Es geht um die Möglichkeit der Wahl, und wer keine Alternative hat, folgt jedenfalls nicht sich selbst und ist demnach auch nicht frei. Wir erleben das in den großen Themen des Lebens genauso wie in den kleinen: Nur wenn die Option, das Szenario zu verlassen oder sich für etwas anderes oder auch gar nichts zu entscheiden, überhaupt da ist, sind wir freiwillig dort, wo wir sind. Das gilt für Geschäftspartnerschaften genauso wie für Ehen – das sind die großen Themen –, aber auch für unseren Umgang mit allem, was zu unserem Alltag gehört und Spaß macht.
Wie freiwillig sind wir noch unterwegs, wenn unser geliebtes Smart-Phone nur mit spezifischen Programmen und Apps aus dem gleichen Stall kompatibel ist? Wenn eine App Zugriff auf Daten zur Bedingung für ein Update macht?

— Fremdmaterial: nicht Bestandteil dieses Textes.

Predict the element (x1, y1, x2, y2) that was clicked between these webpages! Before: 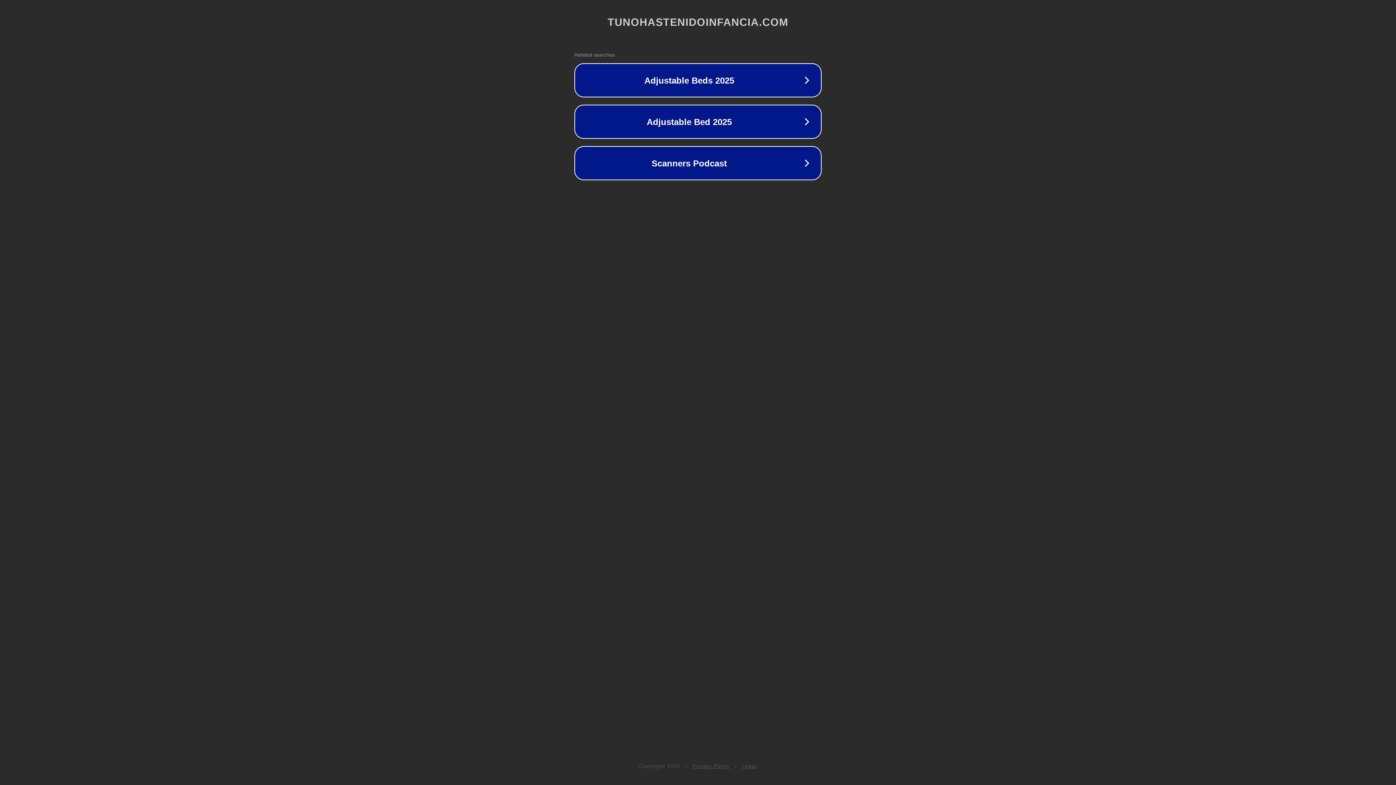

Wie freiwillig ist die Wahl, wenn Politiker zu Best Dressed People gewählt werden – aber eigentlich nur eine allgemeine Mode imagewirksam spazieren führen? Mode leitet sich übrigens aus dem Lateinischen „modus“ – die „in einem bestimmten Zeitraum geltende Regel, etwas zu tun, zu tragen oder zu konsumieren …“ (Wikipedia) – ab. Die im Zeitraum der letzten drei Jahre geltende Regel in der Herrenbekleidung empfiehlt zum Beispiel schmale Hosenbeine mit knapper Länge und blaue Anzugstoffe. Hatte die vom Trend lebende Jury eine Alternative?
Denn auch unser modisches Auge ist ein Gewohnheitsmensch: Was systematisch eingeimpft wird, bleibt im Fokus. Was steht uns nun im Weg, wenn es um die Freiheit unseres persönlichen Stils geht, der natürlich trotzdem dem Anlass angemessen sein sollte? Wann kaufen wir für uns selbst und was macht aus einem Fashion-Victim eine Stil-Ikone?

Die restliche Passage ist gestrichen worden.